But regardless of his dislike to Trump's policies, Mattis stays loyal to Trump as commander-in-chief. "If you leave an administration, you owe some silence. When you leave an administration over clear policy differences, you need to give the people who are still there as much opportunity as possible to defend the country," he said. He also added that "we have to give the people who are protecting us some time to carry out their duties without me adding my criticism to the cacophony that is right now so poisonous.”

Mattis' main reason for his resignation was how Trump, in his view, treated the allies of the USA. And how he disregarded all alliances that the USA made in the last decades. Like he wrote in his resignation letter, "we cannot protect our interests or serve that role effectively without maintaining strong alliances and showing respect to those allies."

Mattis also recalls who are his model roles for political and military leadership. One of them is George Washington and his idea of leadership as "first you listen, then you learn, then you help, and only then do you lead," like Mattis paraphrased Washington's ideals.

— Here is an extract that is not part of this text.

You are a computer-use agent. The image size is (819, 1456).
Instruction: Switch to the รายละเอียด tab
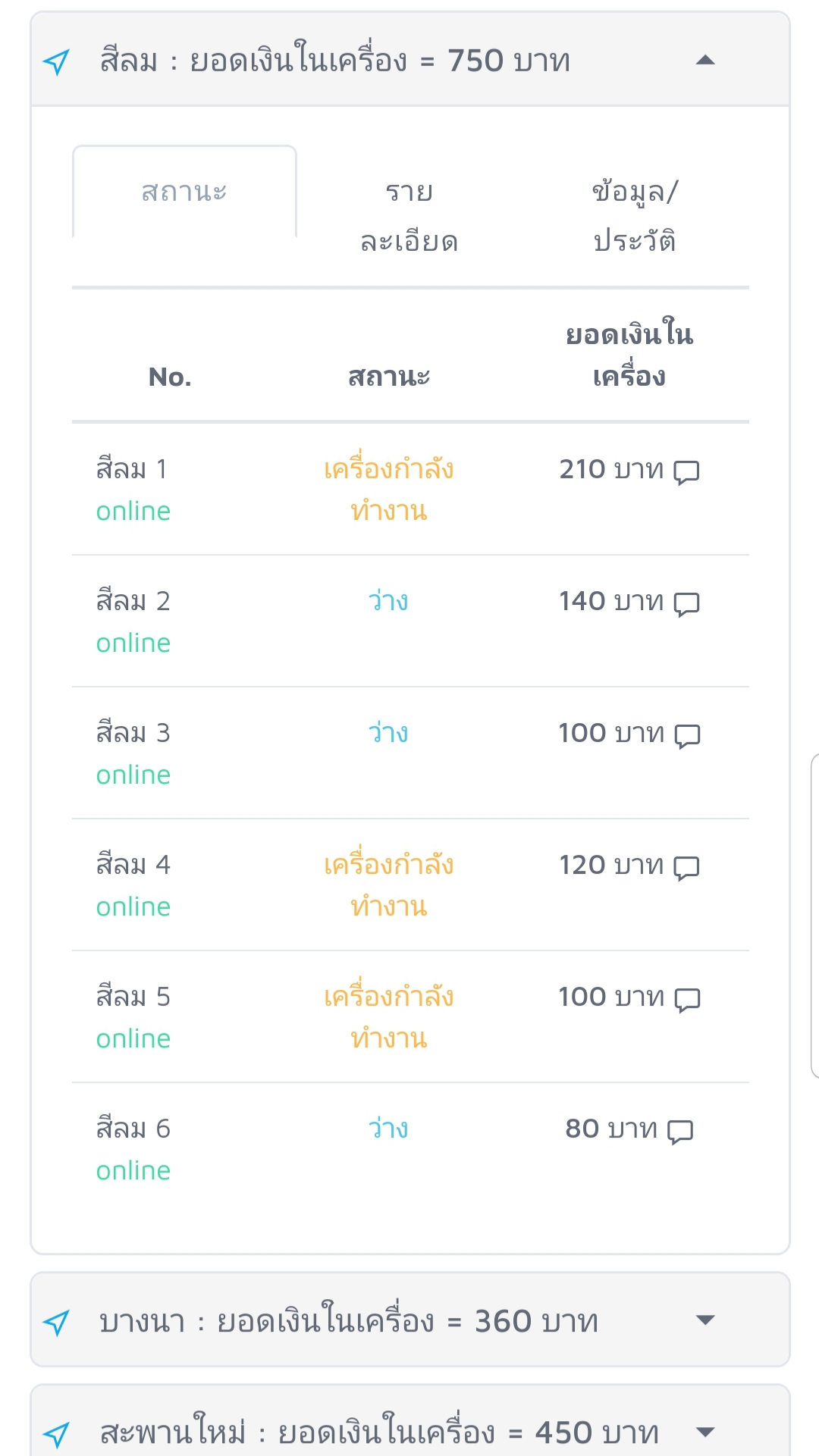[410, 216]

In the long editorial in The Atlantic, Mattis also said that the Americans should stand united, regardless of their political differences. He said that the Americans should feel the affection, "for one another and for their country but often, these days, don’t."  Mattis also praised Abraham Lincoln for what he said "in the middle of the "American Civil War. “With malice toward none, with charity for all,’ he quoted Lincoln's words and praised him that he could "see beyond the hatred of the moment."